▸ Problem requirements
After reading the data below, copy out every line that contains the word "chat".

Data extracted from a collection

☆ ☆ ☆ ☆ ☆ ☆ ☆

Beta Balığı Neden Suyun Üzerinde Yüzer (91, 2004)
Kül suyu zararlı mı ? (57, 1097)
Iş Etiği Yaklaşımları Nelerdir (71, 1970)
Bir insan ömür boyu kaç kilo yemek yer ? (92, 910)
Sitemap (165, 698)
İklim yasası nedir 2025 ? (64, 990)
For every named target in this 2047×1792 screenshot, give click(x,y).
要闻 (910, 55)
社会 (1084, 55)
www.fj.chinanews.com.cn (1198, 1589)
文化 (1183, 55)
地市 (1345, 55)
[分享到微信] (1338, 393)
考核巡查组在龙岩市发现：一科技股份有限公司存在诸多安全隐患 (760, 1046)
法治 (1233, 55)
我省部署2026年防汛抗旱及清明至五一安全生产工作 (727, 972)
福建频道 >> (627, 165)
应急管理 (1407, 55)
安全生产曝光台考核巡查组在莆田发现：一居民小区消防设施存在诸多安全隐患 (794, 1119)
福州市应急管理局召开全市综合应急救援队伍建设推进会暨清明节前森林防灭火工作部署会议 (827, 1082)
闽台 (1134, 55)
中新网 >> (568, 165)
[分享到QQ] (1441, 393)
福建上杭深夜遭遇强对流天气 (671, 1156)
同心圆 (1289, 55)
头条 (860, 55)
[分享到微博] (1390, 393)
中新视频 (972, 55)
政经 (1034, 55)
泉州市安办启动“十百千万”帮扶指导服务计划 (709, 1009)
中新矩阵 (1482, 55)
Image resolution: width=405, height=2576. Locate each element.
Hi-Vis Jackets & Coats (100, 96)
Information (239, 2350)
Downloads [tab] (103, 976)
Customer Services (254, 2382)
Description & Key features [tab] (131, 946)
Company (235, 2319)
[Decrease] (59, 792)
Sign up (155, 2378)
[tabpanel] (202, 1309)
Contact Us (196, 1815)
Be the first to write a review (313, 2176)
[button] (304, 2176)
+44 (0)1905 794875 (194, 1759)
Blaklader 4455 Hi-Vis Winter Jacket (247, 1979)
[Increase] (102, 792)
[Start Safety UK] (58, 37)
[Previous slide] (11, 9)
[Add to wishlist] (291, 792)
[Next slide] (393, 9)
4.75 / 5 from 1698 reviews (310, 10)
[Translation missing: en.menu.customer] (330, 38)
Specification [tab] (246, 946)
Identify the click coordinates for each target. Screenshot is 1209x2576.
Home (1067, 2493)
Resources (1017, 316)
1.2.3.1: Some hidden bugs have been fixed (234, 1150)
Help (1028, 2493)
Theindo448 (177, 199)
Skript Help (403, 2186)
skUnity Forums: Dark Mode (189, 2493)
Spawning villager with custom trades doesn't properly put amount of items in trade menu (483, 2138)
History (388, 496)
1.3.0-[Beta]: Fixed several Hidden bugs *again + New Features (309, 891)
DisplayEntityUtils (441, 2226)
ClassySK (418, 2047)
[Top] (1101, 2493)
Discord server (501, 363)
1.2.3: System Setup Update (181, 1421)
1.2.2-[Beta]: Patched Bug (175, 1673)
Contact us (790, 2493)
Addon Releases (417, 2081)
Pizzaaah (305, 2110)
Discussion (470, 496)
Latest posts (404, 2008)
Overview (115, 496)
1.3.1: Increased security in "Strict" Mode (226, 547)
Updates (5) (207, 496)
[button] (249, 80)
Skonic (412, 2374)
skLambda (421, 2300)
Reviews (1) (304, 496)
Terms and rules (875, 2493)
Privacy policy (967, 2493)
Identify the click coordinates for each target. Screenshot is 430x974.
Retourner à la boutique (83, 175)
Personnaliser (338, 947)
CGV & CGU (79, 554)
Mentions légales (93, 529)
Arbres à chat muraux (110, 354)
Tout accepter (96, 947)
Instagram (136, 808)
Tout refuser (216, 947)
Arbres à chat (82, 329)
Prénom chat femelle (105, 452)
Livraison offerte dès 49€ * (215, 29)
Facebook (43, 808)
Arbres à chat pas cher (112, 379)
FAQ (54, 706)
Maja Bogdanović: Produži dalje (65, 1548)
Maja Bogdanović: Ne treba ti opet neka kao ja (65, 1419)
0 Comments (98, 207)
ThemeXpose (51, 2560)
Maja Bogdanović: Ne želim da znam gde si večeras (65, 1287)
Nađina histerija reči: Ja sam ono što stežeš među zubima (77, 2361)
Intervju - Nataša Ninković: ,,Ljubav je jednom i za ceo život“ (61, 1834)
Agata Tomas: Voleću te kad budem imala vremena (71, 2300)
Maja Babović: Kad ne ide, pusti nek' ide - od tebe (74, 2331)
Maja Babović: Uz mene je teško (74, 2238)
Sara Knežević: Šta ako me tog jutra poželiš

☆ ☆ ☆ ☆ ☆ ☆ ☆

▸ Solution to this exercise
Arbres à chat muraux (110, 354)
Arbres à chat (82, 329)
Prénom chat femelle (105, 452)
Arbres à chat pas cher (112, 379)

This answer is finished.